* **What is expected**
Update the records starting at the line that contains "Expand ttState node" and ending at the line that contains "tap(941, 367)". Give those lines again with "three-dot overflow menu" replaced by "kebab menu" and everything else unchanged.

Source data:

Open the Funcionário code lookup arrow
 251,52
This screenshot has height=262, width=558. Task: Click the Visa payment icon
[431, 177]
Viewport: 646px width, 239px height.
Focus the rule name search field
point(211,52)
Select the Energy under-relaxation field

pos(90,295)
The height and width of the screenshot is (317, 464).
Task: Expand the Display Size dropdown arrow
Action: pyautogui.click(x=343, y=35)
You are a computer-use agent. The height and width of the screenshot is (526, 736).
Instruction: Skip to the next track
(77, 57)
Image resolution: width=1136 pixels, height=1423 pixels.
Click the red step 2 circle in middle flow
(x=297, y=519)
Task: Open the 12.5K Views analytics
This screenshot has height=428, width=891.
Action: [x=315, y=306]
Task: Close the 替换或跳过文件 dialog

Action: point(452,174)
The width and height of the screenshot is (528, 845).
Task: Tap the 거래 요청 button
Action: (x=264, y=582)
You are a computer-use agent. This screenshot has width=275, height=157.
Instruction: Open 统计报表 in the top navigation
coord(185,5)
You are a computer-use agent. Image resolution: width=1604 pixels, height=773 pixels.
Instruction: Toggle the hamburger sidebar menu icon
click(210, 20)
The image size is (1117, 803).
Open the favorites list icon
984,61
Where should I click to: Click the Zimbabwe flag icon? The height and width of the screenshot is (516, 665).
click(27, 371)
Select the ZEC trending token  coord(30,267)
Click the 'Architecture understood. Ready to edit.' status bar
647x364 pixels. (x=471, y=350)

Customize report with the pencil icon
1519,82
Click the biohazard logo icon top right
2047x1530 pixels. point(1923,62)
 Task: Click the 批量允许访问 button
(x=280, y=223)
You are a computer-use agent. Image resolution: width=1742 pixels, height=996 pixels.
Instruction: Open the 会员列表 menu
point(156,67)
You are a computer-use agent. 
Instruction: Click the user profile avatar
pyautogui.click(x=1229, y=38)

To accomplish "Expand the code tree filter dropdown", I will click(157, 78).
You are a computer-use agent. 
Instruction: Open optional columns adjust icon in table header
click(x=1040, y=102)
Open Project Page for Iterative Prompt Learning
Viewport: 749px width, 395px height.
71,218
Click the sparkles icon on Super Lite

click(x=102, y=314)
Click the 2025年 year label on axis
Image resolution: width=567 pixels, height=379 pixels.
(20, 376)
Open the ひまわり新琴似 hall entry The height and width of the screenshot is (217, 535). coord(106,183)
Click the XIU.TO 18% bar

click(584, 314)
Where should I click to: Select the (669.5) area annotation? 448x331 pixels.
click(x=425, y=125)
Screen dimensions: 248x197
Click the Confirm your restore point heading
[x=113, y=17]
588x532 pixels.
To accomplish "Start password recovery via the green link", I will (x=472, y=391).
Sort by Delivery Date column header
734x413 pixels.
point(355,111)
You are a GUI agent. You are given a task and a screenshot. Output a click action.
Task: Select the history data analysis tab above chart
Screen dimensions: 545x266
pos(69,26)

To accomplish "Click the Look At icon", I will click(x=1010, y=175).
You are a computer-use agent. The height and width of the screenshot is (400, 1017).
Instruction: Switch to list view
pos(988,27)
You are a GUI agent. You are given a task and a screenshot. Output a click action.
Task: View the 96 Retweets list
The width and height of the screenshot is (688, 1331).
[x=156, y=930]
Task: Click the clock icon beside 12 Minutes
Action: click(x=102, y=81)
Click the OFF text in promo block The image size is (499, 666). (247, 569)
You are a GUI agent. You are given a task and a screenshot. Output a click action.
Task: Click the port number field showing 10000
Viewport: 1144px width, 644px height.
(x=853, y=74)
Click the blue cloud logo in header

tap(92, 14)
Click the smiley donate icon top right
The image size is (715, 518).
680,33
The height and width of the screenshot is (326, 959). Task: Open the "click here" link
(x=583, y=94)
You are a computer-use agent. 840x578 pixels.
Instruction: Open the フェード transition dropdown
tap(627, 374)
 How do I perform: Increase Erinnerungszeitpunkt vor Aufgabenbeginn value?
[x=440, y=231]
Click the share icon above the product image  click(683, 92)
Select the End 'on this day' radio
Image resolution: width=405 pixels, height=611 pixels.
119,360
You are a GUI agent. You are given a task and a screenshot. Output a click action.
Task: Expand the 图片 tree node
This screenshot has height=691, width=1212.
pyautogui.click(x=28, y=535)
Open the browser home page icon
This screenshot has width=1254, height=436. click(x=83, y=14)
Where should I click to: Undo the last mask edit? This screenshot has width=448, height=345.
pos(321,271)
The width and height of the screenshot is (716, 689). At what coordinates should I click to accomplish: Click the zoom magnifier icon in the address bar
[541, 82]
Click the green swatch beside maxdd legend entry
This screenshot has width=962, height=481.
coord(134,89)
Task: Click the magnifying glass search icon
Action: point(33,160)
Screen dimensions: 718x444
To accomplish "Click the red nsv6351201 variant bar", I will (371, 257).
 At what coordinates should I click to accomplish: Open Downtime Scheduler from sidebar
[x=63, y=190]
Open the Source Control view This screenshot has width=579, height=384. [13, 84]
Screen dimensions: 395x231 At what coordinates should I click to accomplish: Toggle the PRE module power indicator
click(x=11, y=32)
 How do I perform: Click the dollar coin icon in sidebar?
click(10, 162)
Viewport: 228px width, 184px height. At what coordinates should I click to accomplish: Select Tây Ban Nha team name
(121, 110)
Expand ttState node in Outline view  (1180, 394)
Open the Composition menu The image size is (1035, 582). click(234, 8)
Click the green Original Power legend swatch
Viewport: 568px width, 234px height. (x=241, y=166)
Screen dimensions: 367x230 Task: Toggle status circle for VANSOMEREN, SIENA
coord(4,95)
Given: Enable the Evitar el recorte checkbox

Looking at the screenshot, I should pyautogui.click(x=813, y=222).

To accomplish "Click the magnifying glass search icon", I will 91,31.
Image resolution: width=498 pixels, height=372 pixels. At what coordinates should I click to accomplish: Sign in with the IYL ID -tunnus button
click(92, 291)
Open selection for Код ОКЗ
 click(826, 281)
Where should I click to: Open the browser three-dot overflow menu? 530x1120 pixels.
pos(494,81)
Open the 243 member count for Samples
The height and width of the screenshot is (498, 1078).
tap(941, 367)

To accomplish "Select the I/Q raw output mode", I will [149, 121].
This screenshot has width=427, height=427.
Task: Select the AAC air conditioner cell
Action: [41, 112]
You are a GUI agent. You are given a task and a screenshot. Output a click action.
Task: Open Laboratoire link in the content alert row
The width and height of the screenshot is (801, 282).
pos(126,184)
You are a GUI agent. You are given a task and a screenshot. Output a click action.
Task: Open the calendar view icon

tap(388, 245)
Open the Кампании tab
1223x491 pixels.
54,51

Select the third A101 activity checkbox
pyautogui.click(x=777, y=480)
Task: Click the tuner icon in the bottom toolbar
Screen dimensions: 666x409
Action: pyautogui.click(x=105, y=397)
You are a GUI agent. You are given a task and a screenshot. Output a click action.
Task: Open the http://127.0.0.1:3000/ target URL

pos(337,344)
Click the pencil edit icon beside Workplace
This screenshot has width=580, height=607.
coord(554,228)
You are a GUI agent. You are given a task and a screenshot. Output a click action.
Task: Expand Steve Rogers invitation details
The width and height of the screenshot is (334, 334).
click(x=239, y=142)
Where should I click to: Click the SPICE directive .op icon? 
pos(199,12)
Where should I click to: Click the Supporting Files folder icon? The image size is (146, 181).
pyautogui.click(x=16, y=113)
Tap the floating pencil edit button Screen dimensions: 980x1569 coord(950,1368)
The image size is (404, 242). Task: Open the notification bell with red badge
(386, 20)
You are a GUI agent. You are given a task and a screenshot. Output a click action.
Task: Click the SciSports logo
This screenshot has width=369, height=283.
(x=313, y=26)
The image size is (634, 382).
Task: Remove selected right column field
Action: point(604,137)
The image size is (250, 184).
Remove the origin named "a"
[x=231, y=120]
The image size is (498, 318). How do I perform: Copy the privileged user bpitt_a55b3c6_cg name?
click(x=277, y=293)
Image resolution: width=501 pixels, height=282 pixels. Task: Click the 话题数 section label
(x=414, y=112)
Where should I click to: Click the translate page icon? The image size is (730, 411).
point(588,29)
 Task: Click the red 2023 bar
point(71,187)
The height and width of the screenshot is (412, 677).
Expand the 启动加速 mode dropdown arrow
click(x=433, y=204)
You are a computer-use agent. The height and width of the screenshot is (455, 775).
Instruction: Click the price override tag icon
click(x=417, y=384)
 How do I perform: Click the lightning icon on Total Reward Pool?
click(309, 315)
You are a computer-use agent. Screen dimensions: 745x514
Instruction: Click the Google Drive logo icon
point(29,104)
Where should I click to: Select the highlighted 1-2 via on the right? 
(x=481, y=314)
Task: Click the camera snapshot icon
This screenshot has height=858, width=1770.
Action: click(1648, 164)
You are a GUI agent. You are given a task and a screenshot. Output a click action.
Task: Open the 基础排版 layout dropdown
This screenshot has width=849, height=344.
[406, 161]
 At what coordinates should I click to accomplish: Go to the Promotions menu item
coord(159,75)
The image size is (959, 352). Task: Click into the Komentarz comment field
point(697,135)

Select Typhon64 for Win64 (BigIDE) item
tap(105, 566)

* **Exercise output**
Expand ttState node in Outline view  (1180, 394)
Open the Composition menu The image size is (1035, 582). click(234, 8)
Click the green Original Power legend swatch
Viewport: 568px width, 234px height. (x=241, y=166)
Screen dimensions: 367x230 Task: Toggle status circle for VANSOMEREN, SIENA
coord(4,95)
Given: Enable the Evitar el recorte checkbox

Looking at the screenshot, I should pyautogui.click(x=813, y=222).

To accomplish "Click the magnifying glass search icon", I will 91,31.
Image resolution: width=498 pixels, height=372 pixels. At what coordinates should I click to accomplish: Sign in with the IYL ID -tunnus button
click(92, 291)
Open selection for Код ОКЗ
 click(826, 281)
Where should I click to: Open the browser kebab menu? 530x1120 pixels.
pos(494,81)
Open the 243 member count for Samples
The height and width of the screenshot is (498, 1078).
tap(941, 367)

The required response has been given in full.